STUDY MATERIAL section start

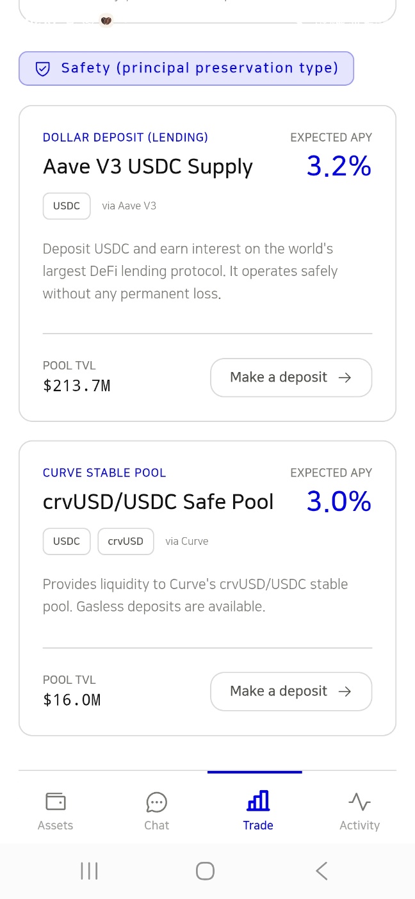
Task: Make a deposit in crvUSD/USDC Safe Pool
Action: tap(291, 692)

STUDY MATERIAL section end
STUDY MATERIAL section start

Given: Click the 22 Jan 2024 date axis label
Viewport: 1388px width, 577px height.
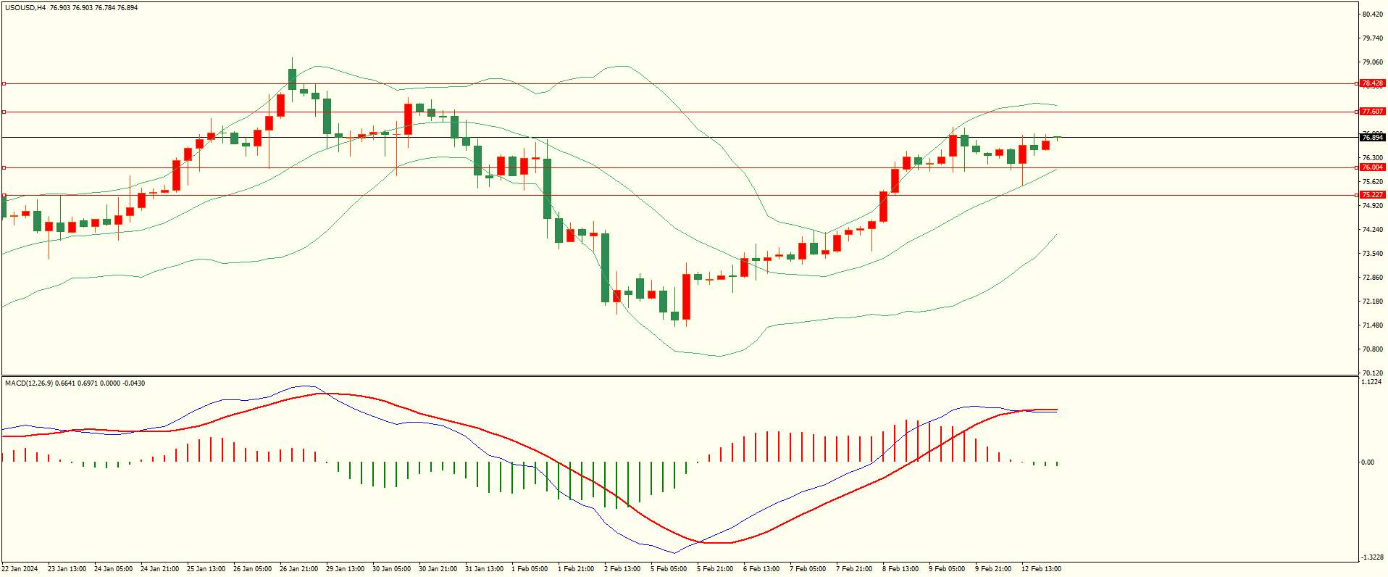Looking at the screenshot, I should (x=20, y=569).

STUDY MATERIAL section end
STUDY MATERIAL section start

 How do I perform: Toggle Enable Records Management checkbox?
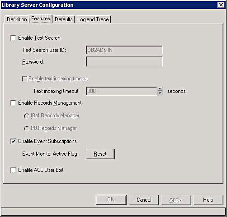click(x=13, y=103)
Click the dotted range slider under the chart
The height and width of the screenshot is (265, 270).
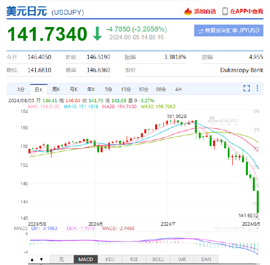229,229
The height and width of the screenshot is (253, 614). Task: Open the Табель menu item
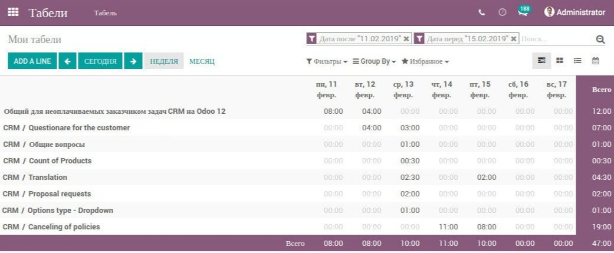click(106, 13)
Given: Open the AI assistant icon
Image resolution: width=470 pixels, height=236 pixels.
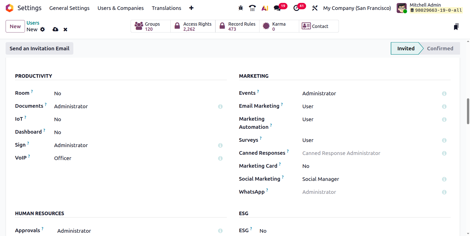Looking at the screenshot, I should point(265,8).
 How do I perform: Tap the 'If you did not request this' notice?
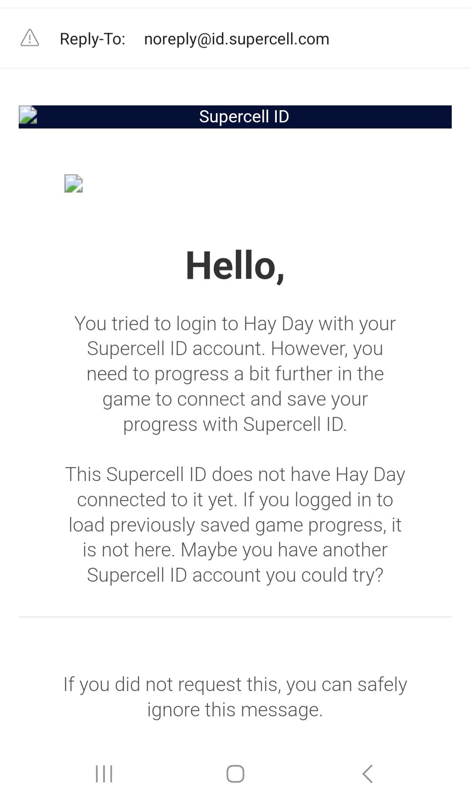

STUDY MATERIAL section end

* WHAT IS REQUIRED *
All that should appear in the answer is the lines above from the line with "How do I perform: Toggle" through the line with "Given: Open the AI assistant icon", retyped exactly, pictures left out.

* RESPONSE BELOW *
 How do I perform: Toggle Enable Records Management checkbox?
click(x=13, y=103)
Click the dotted range slider under the chart
The height and width of the screenshot is (265, 270).
229,229
The height and width of the screenshot is (253, 614). Task: Open the Табель menu item
click(106, 13)
Given: Open the AI assistant icon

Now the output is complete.